Retype the listing below exactly, beginning at the line that contains "Task: Click recommended" and ending with its last line.

*** Opening Recorded data ***

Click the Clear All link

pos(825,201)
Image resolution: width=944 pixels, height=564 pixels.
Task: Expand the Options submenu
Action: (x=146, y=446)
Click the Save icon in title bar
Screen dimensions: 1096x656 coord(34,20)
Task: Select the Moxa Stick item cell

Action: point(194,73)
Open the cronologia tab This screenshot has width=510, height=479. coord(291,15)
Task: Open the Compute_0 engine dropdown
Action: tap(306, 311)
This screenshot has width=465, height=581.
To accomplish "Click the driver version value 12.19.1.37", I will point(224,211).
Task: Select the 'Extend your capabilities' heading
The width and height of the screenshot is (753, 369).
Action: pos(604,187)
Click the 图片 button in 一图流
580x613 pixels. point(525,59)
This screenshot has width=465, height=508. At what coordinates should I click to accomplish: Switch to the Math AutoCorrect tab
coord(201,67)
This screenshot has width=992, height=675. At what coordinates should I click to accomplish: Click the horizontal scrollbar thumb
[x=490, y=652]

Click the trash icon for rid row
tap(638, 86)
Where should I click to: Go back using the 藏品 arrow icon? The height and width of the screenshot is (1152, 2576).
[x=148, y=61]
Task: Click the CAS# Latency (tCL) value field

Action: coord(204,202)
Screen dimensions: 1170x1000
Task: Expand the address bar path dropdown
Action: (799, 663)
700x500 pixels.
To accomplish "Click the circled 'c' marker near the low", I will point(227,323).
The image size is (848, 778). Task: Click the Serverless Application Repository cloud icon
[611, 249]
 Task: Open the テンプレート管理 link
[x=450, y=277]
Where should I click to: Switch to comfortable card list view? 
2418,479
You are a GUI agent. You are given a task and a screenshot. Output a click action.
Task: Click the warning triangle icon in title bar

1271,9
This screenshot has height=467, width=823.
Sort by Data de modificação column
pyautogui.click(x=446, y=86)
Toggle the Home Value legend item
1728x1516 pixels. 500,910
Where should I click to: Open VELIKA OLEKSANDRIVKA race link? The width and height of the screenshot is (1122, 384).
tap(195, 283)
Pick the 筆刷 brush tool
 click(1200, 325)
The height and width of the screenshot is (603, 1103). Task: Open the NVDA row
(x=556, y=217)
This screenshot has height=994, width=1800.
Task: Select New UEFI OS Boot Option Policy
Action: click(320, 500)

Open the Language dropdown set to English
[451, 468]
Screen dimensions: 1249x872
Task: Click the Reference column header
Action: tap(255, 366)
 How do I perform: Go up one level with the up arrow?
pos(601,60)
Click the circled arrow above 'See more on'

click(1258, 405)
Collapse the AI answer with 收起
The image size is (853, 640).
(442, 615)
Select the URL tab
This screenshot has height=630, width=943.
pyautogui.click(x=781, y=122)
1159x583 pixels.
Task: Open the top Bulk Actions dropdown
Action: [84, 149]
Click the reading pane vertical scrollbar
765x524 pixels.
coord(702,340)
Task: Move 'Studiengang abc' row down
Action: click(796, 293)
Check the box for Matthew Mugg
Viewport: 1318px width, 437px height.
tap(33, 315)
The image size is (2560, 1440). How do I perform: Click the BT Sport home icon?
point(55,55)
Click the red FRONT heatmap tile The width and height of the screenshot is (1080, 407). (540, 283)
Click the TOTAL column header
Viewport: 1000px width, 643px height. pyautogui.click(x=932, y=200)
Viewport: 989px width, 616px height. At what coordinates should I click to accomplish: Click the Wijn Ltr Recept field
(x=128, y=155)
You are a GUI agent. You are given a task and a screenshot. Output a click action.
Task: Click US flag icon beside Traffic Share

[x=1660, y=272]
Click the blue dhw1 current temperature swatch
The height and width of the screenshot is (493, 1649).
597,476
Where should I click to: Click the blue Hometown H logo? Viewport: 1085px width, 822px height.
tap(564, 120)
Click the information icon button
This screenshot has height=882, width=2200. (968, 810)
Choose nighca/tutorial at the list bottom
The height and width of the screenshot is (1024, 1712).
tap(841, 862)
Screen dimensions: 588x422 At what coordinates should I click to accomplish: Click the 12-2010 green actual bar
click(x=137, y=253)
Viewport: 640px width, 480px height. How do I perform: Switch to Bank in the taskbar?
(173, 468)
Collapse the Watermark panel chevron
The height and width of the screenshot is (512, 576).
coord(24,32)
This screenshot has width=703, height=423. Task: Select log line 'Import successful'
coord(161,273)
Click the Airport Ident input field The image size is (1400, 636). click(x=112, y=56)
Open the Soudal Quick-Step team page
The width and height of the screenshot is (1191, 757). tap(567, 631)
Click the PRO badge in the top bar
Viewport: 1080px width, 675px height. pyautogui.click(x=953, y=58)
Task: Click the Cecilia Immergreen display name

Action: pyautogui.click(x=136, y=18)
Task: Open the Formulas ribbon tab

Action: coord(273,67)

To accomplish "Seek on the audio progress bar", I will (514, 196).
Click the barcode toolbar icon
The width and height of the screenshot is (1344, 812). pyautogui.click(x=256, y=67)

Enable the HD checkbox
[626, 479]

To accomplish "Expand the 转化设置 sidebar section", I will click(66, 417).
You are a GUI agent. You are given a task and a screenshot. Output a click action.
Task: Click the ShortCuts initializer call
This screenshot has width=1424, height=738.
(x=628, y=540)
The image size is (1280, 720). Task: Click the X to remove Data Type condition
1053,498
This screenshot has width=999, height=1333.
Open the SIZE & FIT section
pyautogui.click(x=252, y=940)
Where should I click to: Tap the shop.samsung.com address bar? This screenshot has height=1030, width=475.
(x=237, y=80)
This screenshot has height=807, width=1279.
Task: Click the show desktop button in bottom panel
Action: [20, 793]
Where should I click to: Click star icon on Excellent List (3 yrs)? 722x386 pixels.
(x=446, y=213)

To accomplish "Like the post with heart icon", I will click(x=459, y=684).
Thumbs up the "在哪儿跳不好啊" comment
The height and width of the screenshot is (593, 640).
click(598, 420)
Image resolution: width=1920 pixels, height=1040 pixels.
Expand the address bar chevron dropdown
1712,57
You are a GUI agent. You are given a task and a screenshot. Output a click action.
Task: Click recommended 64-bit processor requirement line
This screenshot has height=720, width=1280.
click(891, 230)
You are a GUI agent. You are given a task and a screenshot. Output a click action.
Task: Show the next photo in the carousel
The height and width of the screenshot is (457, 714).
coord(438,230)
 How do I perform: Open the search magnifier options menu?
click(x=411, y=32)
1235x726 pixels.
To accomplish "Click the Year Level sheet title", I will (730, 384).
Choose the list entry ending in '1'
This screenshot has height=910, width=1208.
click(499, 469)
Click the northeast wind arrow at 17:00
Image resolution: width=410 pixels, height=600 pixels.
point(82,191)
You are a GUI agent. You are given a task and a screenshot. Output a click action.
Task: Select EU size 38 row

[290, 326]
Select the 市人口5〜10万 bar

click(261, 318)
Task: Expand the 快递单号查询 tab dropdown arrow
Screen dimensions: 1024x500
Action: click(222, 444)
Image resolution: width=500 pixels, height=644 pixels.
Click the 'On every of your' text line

*** Closing Recorded data ***

■ Solution
Task: Click recommended 64-bit processor requirement line
This screenshot has height=720, width=1280.
click(891, 230)
You are a GUI agent. You are given a task and a screenshot. Output a click action.
Task: Show the next photo in the carousel
The height and width of the screenshot is (457, 714).
coord(438,230)
 How do I perform: Open the search magnifier options menu?
click(x=411, y=32)
1235x726 pixels.
To accomplish "Click the Year Level sheet title", I will (730, 384).
Choose the list entry ending in '1'
This screenshot has height=910, width=1208.
click(499, 469)
Click the northeast wind arrow at 17:00
Image resolution: width=410 pixels, height=600 pixels.
point(82,191)
You are a GUI agent. You are given a task and a screenshot. Output a click action.
Task: Select EU size 38 row

[290, 326]
Select the 市人口5〜10万 bar

click(261, 318)
Task: Expand the 快递单号查询 tab dropdown arrow
Screen dimensions: 1024x500
Action: click(222, 444)
Image resolution: width=500 pixels, height=644 pixels.
Click the 'On every of your' text line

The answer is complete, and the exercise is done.